| Abstract | The Guomindang and the Chinese Communist Party, the two ruling parties in twentieth-century China, made improving infant and maternity health a crucial aspect of
 their projects to modernize Chinese society. Both parties promulgated regulations and
 laws governing the registration of midwives and the quality of their education and
 services. They also founded professional schools to train midwives in scientific and
 modern techniques, and supported retraining programs for old-style midwives while
 banning unqualified women without "proper" medical education from practicing.

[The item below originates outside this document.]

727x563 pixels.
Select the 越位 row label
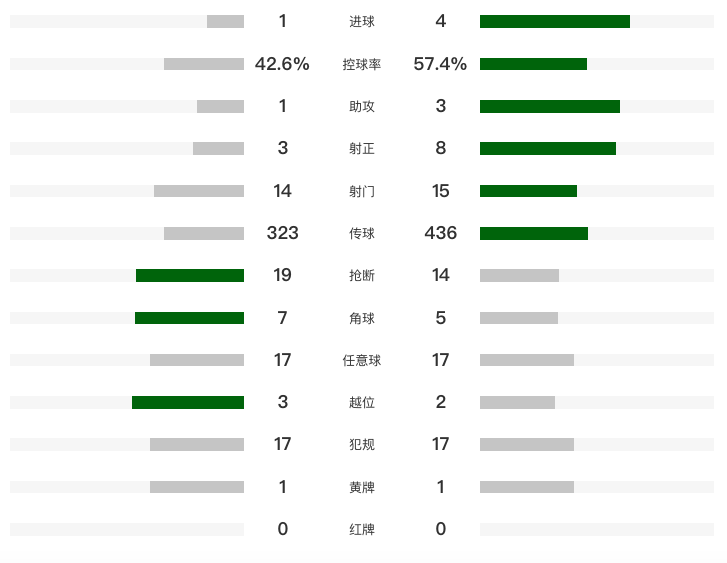point(362,402)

 However, despite these similarities, the two parties had different understandings
 and visions of their reform programs and employed different strategies to actualize their
 reform ideals. The main concerns of this dissertation are how ordinary Chinese people,
 especially women, experienced the state programs that introduced modern medical
 programs and the power of the state into their daily lives and how their responses, in fact,
 reshaped those reform programs and determined their success.

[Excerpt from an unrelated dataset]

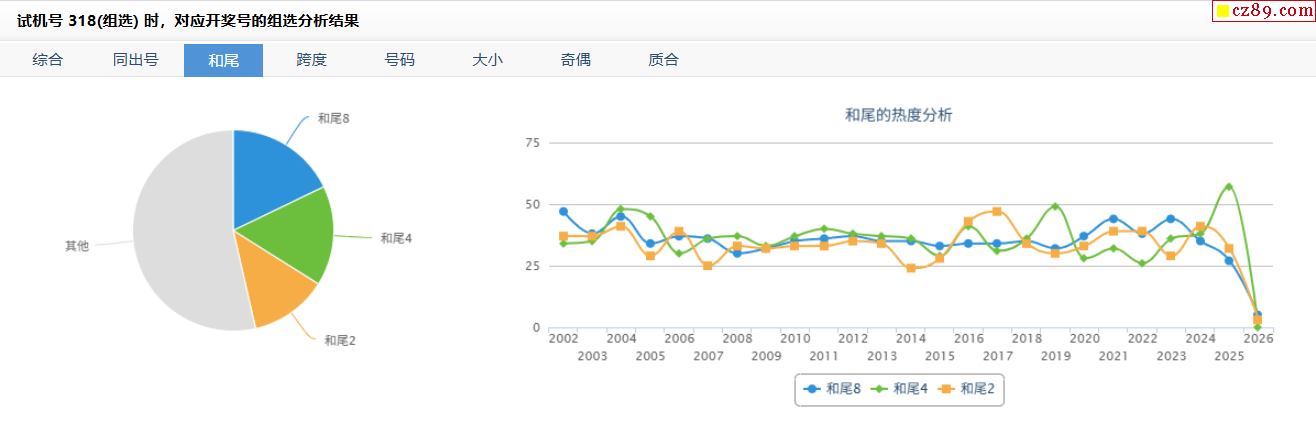This screenshot has height=421, width=1316.
Task: Switch to the 跨度 tab
Action: pos(311,60)
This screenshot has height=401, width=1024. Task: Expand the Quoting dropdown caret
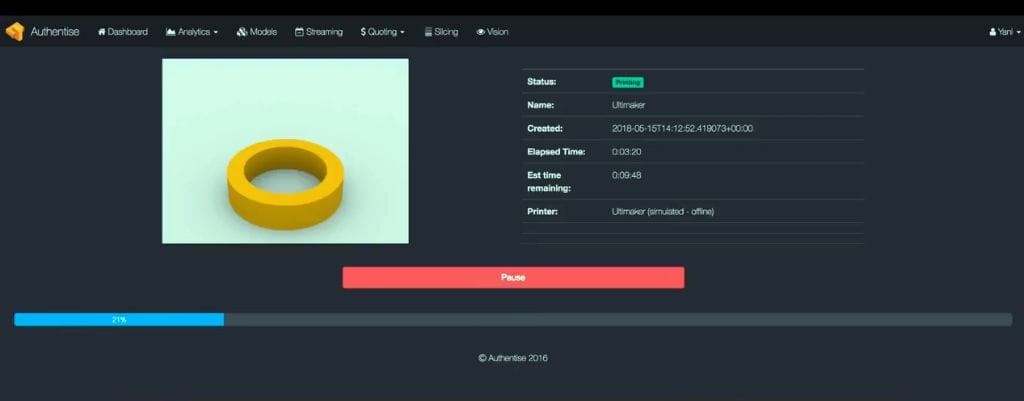coord(402,33)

 Empirical evidence for this dissertation comes from medical textbooks, handbooks
 for midwives, personal writings and letters of midwives, newspapers, novels, and other
 archival materials such as police documents and the CCP work reports regarding
 midwifery reform. In addition, I use interviews with rural midwives, ex-barefoot doctors,
 local CCP cadres, and villagers from my field research conducted in major cities,
 including Beijing and Shanghai, and in rural villages in northern China. Those formal
 interviews with local people and the archival materials powerfully illustrate how the two
 parties' different visions of modernizing and reshaping Chinese society interacted with
 medical reformers, midwives, and local communities and ordinary Chinese women in
 different ways with respect to midwifery reform.